Several credible charities have expressed an interest in taking over one of the last urban farms in Scotland which has gone into liquidation.
Gorgie City Farm in the west of Edinburgh collapsed with the loss of 18 jobs last week.
However, City of Edinburgh Council leader, Adam McVey, said he was "exploring" options with liquidators.
He said all animals on the site, including livestock, would not be slaughtered.
Mr McVey said he had met liquidators on Tuesday.
"The assets have been secured on the site," he said. "The animals are not being slaughtered and they're not being moved either for the time being.
"There are credible charities expressing interest in taking over the farm and we're exploring these now."
A fundraising page has raised £59,000 since it was set up on Friday.

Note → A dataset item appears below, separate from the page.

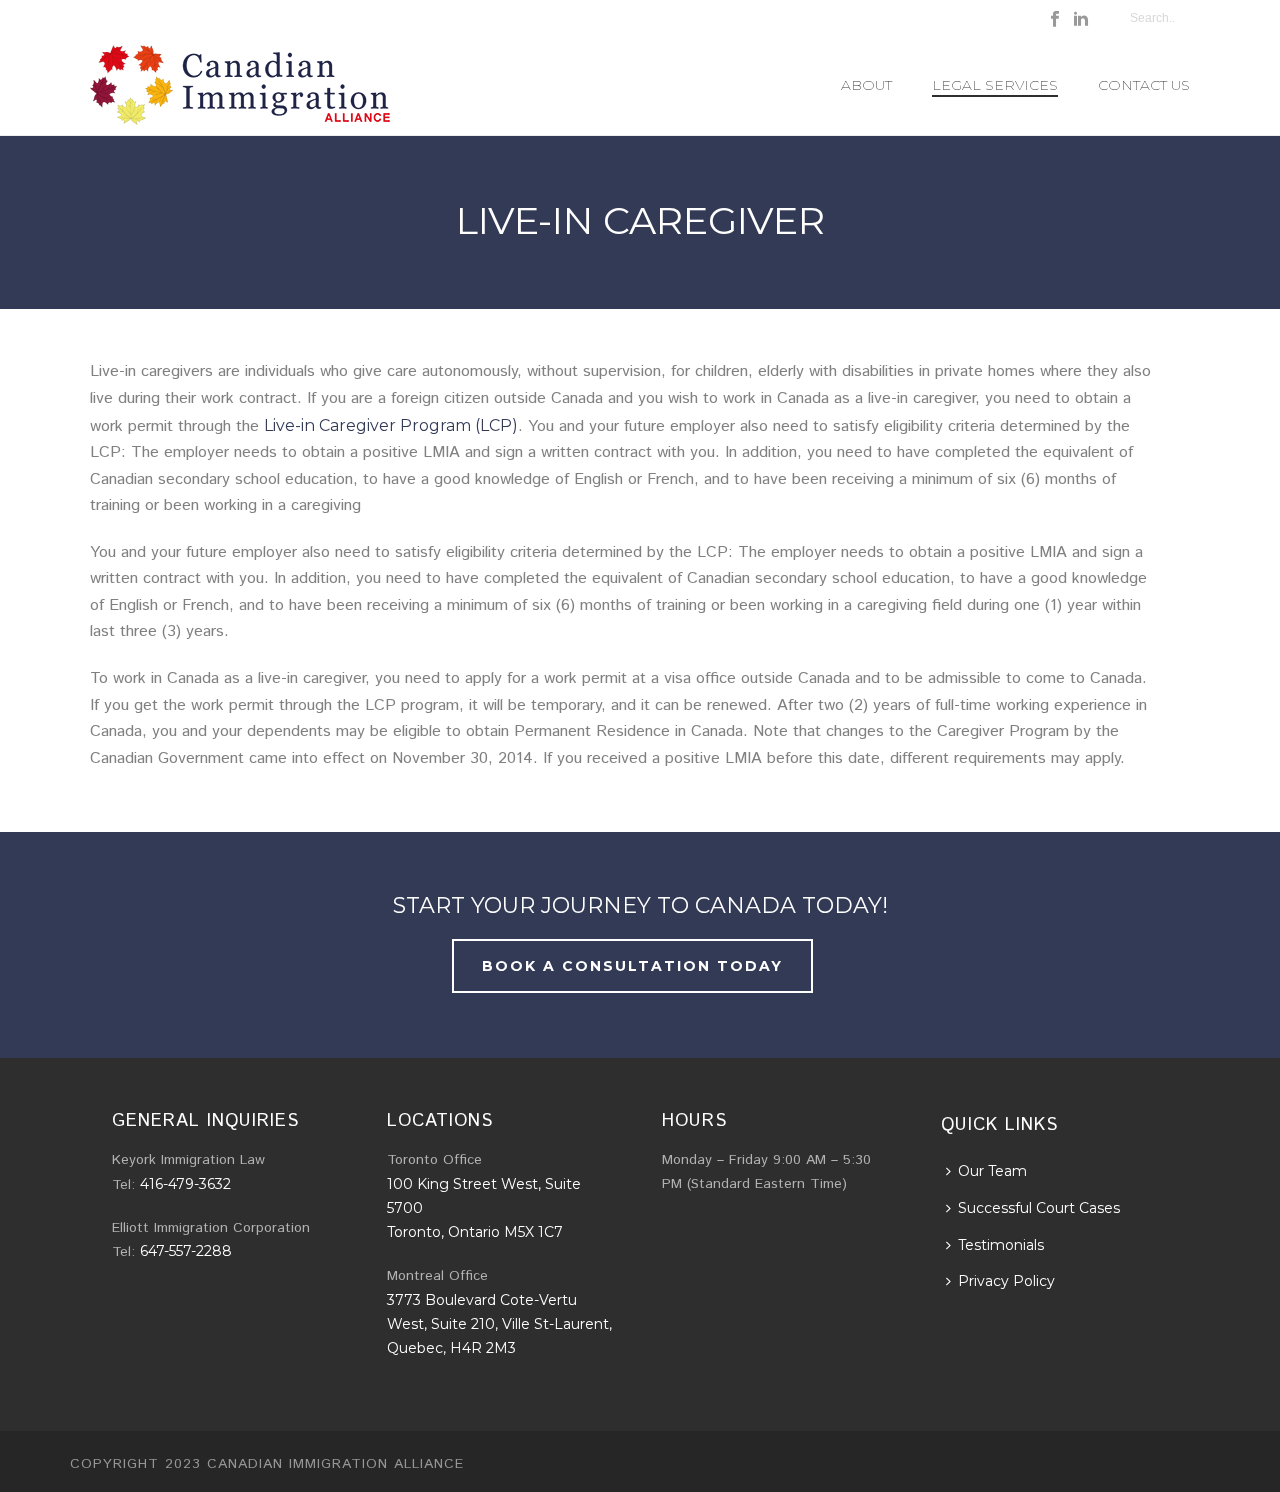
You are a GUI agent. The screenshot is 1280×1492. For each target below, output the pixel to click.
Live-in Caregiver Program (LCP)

The City of Edinburgh Council has been renting the site to the farm for 40 years. It paid £6,000 a year in rent for the three-acre site in Edinburgh's Gorgie area.
It costs about £1,400 a day to run the farm.
The farm had been given a 40-year lease just two years ago but the farm's board called in liquidators on Friday.
A briefing sent to councillors has revealed that the council, which owns the site and funded the farm with a £109,000-a-year grant, was given only 24 hours' notice of the closure.
It said: "The farm first made council officers aware of their situation in a telephone call on 31 October and on 1 November an insolvency practitioner was appointed."
The charity gave volunteering opportunities and support to disadvantaged young people and adults.
It has had about 200,000 visitors a year since it was saved from closure in 2016 after a crowdfunding appeal raised in excess of £100,000.
MHA Henderson Loggie has been appointed to wind up the farm, which has about 50 livestock and 50 pets.
They include sheep, pigs, ducks, geese and chickens and a number of smaller animals including snakes and lizards.